GOAL OF THE EXERCISE: Reproduce everything in the listing from the line containing "has height=619, width=1035." down to the line containing "click(x=53, y=664)", swapping "Severity" for "Priority" and leaving all else unchanged.

RECORDS:
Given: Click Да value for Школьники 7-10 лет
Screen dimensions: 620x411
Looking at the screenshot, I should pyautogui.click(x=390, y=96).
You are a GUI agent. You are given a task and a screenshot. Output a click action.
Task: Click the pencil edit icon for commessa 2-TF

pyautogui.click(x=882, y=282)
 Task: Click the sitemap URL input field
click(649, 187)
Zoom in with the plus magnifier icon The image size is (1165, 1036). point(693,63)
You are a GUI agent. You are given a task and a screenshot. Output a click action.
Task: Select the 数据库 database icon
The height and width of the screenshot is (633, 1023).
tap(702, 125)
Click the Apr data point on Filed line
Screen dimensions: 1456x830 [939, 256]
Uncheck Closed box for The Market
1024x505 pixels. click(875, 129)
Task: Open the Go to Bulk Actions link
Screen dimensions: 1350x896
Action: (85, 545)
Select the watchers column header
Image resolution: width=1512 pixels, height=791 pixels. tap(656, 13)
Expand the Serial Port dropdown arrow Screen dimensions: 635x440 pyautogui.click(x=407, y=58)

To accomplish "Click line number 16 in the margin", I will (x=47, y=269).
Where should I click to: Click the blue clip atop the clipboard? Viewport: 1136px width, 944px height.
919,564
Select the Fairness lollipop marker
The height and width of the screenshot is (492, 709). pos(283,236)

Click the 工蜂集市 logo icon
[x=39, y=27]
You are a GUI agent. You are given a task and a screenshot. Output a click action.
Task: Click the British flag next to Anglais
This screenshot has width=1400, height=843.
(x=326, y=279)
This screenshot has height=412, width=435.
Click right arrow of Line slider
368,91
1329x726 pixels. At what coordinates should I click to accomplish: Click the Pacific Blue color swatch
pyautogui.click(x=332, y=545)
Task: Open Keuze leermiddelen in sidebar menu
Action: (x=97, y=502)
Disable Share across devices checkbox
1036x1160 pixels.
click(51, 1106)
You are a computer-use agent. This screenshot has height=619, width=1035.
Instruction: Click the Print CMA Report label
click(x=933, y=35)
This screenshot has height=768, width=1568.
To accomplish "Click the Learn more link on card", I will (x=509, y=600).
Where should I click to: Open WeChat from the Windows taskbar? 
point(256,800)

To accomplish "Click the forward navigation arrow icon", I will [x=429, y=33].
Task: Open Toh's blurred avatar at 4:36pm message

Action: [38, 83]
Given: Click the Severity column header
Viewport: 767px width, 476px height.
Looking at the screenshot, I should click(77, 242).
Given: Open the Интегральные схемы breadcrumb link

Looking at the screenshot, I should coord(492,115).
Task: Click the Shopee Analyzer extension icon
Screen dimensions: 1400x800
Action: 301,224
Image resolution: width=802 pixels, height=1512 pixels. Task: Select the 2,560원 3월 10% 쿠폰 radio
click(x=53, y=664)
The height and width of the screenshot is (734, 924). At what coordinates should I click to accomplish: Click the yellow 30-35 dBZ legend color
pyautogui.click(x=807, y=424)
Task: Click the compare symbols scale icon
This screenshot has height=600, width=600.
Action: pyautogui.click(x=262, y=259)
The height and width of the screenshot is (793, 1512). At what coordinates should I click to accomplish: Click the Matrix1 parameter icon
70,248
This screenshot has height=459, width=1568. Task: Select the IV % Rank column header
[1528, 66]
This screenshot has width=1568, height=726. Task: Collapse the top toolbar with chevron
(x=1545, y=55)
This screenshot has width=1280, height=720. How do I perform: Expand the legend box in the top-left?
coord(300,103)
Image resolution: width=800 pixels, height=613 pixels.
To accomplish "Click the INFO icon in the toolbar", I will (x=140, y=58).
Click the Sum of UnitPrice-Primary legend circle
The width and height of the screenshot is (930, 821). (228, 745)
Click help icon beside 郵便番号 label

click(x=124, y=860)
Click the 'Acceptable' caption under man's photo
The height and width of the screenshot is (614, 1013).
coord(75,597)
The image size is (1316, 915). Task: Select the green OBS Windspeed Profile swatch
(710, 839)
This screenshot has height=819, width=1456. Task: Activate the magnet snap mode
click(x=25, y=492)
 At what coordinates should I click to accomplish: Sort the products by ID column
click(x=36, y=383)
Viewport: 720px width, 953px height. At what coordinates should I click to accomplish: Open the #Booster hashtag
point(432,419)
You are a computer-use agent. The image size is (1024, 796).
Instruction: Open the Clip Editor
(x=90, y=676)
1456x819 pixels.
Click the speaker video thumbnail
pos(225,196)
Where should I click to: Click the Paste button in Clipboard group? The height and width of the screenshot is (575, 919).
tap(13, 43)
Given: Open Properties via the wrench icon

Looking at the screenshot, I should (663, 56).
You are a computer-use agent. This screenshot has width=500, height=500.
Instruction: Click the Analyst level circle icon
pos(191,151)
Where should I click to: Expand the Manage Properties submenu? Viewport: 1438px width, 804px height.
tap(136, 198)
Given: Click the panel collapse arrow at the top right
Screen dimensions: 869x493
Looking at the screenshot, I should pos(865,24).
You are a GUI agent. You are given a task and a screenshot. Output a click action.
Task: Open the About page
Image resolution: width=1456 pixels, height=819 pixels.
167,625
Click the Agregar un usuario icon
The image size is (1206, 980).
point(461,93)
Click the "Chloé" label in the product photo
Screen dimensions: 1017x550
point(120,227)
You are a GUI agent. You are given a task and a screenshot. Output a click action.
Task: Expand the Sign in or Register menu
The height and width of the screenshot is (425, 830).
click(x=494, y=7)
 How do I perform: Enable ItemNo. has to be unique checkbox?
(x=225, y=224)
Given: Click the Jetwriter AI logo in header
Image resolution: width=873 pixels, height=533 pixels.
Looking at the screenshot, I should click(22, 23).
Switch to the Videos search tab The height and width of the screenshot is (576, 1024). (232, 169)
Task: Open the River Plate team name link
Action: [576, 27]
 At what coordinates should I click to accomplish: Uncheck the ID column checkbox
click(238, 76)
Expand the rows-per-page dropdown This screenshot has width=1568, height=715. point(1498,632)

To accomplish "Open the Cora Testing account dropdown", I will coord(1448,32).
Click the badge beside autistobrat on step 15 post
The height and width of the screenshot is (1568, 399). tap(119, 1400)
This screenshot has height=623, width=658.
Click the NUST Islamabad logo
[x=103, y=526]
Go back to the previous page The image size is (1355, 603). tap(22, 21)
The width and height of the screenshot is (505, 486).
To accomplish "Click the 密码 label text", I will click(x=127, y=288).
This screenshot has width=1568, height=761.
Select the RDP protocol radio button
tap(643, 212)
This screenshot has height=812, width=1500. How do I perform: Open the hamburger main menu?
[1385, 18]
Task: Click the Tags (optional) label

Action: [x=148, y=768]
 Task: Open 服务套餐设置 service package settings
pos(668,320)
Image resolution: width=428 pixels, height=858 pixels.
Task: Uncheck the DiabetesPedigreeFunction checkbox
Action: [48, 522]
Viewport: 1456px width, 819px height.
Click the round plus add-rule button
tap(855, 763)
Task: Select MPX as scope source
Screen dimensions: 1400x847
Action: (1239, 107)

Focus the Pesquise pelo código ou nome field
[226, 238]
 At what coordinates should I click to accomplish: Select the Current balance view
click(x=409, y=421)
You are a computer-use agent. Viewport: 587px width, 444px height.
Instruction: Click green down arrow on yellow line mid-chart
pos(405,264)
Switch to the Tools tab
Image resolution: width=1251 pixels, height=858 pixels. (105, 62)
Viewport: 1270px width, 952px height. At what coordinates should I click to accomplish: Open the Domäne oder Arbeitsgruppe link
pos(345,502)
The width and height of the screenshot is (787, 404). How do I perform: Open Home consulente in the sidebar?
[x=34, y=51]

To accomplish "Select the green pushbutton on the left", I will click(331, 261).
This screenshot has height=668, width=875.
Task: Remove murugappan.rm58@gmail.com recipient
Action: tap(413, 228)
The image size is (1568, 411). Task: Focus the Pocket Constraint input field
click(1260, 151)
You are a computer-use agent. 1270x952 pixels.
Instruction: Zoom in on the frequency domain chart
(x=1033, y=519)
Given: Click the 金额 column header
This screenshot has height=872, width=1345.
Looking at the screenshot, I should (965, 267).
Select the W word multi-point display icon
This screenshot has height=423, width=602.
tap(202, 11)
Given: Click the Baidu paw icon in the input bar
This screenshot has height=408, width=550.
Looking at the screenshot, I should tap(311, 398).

TASK RESULT:
You are a computer-use agent. This screenshot has height=619, width=1035.
Instruction: Click the Print CMA Report label
click(x=933, y=35)
This screenshot has height=768, width=1568.
To accomplish "Click the Learn more link on card", I will (x=509, y=600).
Where should I click to: Open WeChat from the Windows taskbar? 
point(256,800)

To accomplish "Click the forward navigation arrow icon", I will [x=429, y=33].
Task: Open Toh's blurred avatar at 4:36pm message

Action: [38, 83]
Given: Click the Priority column header
Viewport: 767px width, 476px height.
Looking at the screenshot, I should click(77, 242).
Given: Open the Интегральные схемы breadcrumb link

Looking at the screenshot, I should coord(492,115).
Task: Click the Shopee Analyzer extension icon
Screen dimensions: 1400x800
Action: 301,224
Image resolution: width=802 pixels, height=1512 pixels. Task: Select the 2,560원 3월 10% 쿠폰 radio
click(x=53, y=664)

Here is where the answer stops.